De niño descubrí La Iliada en casa de mis abuelos y también, en un volumen dedicado a la arqueología vecino a éste, una visión de las ruinas de las murallas de Troya, descubiertas por Heinrich Schielmann. Desde entonces transcurrí varios años con la creencia de que lo narrado en los mitos era real. A veces vuelvo a creerlo.
Yo desembarqué en La Iliada a la edad de 12 años. Pude haberla leído mucho antes, nada más que, como a la mayoría de los lectores, me asustaba la posibilidad de que fuese aburrida, a diferencia de las versiones para niños que antes frecuenté.
Recuerdo perfectamente el día que me atreví. Y sucedió porque ya no tenía otra cosa que leer. Fue un sábado por la mañana, durante las vacaciones veraniegas cuando abrí las hojas amarillentas, ligeramente humedecidas por el ambiente, y leí las primeras frases: "Canta, ¡Oh, musa! la cólera de Aquiles!".
El principio me aterrorizó por lo urgente de la situación: frente a las murallas de Troya, los griegos salían de pleito por culpa de la esclava Briseida y Aquiles se marchaba indignado a hacer el berrinche a su barco, poniendo en peligro a sus propios compañeros. En menos de dos páginas, el héroe se convertía en antihéroe. No me atreví en ese momento a soltar el libro porque contenía más acción que la matinée del Cine Reforma.
Más adelante, cuando en un momento crítico el joven Patroclo fue a suplicarle a Aquiles que volviera a la pelea, mi mamá me llamó para decirme que ya era mediodía y era momento de comer unos ricos tacos de carne asada.
Suspendí a regañadientes la lectura y le dije que me esperara un ratito, porque quería ver que pasaba con Eolo, el dios del viento, quien en ese momento llegó muy oportuno a arrojarles arena candente a los ojos de los troyanos. El resto de ese sábado memorable fue vivir batallas y batallas, más entretenidas que las de La guerra de las galaxias, otra chifladura de la época. Así que al aparecer la noche llegué con tristeza y asombro al final de ese resplandeciente libro.
Hay una escena prodigiosa que nunca vimos en el cine.
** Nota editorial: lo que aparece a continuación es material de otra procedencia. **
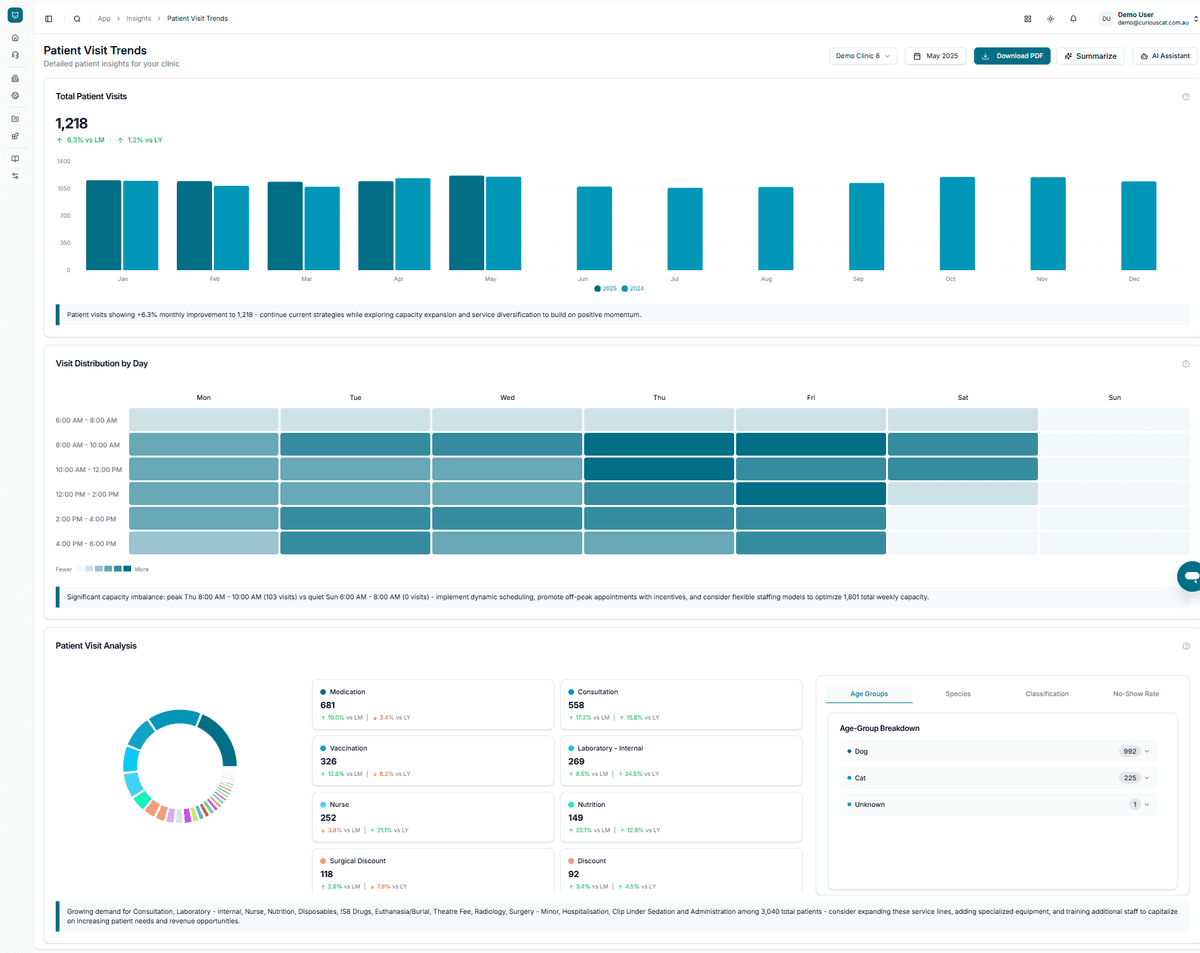1200x953 pixels.
Task: Click the Summarize button
Action: [x=1090, y=56]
Inicia cuando Aquiles desafía a Héctor desde el pie de la muralla y le exige que salga a pelear, y le llama "ojo de perro, corazón de ciervo" entre otros insultos que en griego deben sonar fuerte. Las princesas troyanas claman llorando a Héctor que desatienda los reclamos estentóreos de Aquiles y que no salga a combatirlo, así como su asustada madre y el mismo rey Príamo. Héctor no responde, mientras sigue colocándose la armadura.
Entonces, ocurre lo que más marcó de La Iliada, que es el instante que Andrómaca se acerca a su esposo Héctor y le pide que no salga a enfrentar el duelo con aquel semiDios. Yo no he visto el rostro de Andrómaca, pero me la imaginé bellísima de hace cuatro mil años, más luminosa que la propia Helena, al tiempo de decirle a Héctor que ella no quiere que salga. Andrómaca le dijo a su guerrero: "Héctor, tú eres para mí, mi padre y mi señora madre y mis hermanos. Pero sobre todas las cosas, eres el amor que florece y sigue siéndolo. Quédate y entonces te amaré hasta el día de mi muerte y un día más".
Héctor escucha a la llorosa Andrómaca. Se detiene con el yelmo en la mano; mira su rostro; vacila por unos segundos y, luego de bajar la espada, se coloca con un solo movimiento el casco en la cabeza y, firme y decidido, sale al pie de la muralla para que Aquiles lo mate.
Todavía hay gente que me alega que el libro termina con el incendio de Troya, pero no es así. Recuerdo muy bien la frase final y desde entonces retumba en mi memoria. "Y así fue como terminaron los funerales de Héctor, domador de caballos".